«Рассудок, как мне кажется, не имеет ни малейшего проблеска каких-либо идей, которые он не получает из одного из этих двух источников. Внешние объекты снабжают разум идеями чувственных качеств, которые суть все те различные восприятия, которые они производят в нас; а разум снабжает рассудок идеями своих собственных операций» (Кн. II, гл. i, §§ 2-5).
Выводя наше знание из двух различных источников, ощущения и рефлексии, Локк выдвигает позицию, совершенно отличную от той, что свойственна так называемой сенсуалистической школе философов. Гассенди и Гоббс до него, Кондильяк и Гельвеций после него находили конечный источник всех наших знаний в чувственных впечатлениях. Выразительные слова Гоббса, стоящие на первом плане «Левиафана», гласят: «Первоисточником всех мыслей людей является то, что мы называем чувством, ибо нет в уме человека такого понятия, которое не было бы сначала, полностью или по частям, порождено органами чувств». А Кондильяк, стремясь к еще более простой теории, выводит из ощущений не только все наши знания, но и все наши способности. Таким образом, «другой источник» Локка, как мы должны помнить, имеет особое значение, отличающее его психологию от психологии сенсуалистических авторов, которые предшествовали ему и следовали за ним. Его теорию происхождения знания вполне можно назвать эмпирической, но ее нельзя с полным правом назвать сенсуалистической.

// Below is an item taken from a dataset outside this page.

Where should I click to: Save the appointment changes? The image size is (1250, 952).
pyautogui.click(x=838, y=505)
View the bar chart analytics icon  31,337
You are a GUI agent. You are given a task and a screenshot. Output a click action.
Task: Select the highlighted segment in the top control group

Остальная часть второй книги «Опыта» в основном посвящена попытке перечислить наши простые идеи ощущения и рефлексии и свести к ним другие наши идеи, какими бы сложными они ни были. Следовать за Локком в этих деталях означало бы переписать «Опыт». Я предлагаю просто обратить внимание читателя на несколько наиболее важных моментов.
Из «простых идей ощущения» некоторые «приходят в наш разум только через одно чувство». Таковы различные цвета, звуки, вкусы и запахи, тепло и холод, а также ощущение сопротивления или непроницаемости, которое Локк называет твердостью. «Идеи, которые мы получаем более чем через одно чувство, — это идеи пространства или протяженности, фигуры, покоя и движения».

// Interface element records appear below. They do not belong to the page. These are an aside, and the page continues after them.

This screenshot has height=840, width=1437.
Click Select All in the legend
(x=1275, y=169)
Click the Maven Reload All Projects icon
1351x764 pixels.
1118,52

«Простые идеи рефлексии», которые разум приобретает, когда «он обращает свой взор внутрь себя и наблюдает свои собственные действия по поводу тех идей, которые он получил извне», в основном две: восприятие или мышление и воление или желание.
«Существуют другие простые идеи, которые проникают в разум всеми путями ощущения и рефлексии, а именно: удовольствие или наслаждение, боль или беспокойство, сила, существование, единство» (Кн. II, гл. vii, § 1).
«Эти простые идеи, материалы всего нашего знания, предлагаются и доставляются разуму только двумя вышеупомянутыми способами, а именно: ощущением и рефлексией. Когда рассудок однажды наполнен этими простыми идеями, он обладает силой повторять, сравнивать и объединять их даже в почти бесконечном разнообразии и, таким образом, может по своему желанию создавать новые сложные идеи. Но не во власти самого возвышенного ума или самого широкого рассудка, какой бы быстротой или разнообразием мыслей он ни обладал, изобрести или создать в уме одну новую простую идею, не полученную упомянутыми выше способами. И никакая сила рассудка не может уничтожить те, что уже есть: господство человека в этом маленьком мире его собственного рассудка почти такое же, как в великом мире видимых вещей, где его власть, как бы она ни направлялась искусством и умением, не простирается дальше того, чтобы соединять и разделять материалы, данные ему в руки, но он ничего не может сделать для создания хотя бы мельчайшей частицы новой материи или уничтожения хотя бы одного атома того, что уже существует. Такую же неспособность обнаружит в себе каждый, кто попытается создать в своем рассудке любую простую идею, не полученную через свои чувства от внешних объектов или через рефлексию от операций своего собственного разума по поводу них» (Кн. II, гл. ii, § 2).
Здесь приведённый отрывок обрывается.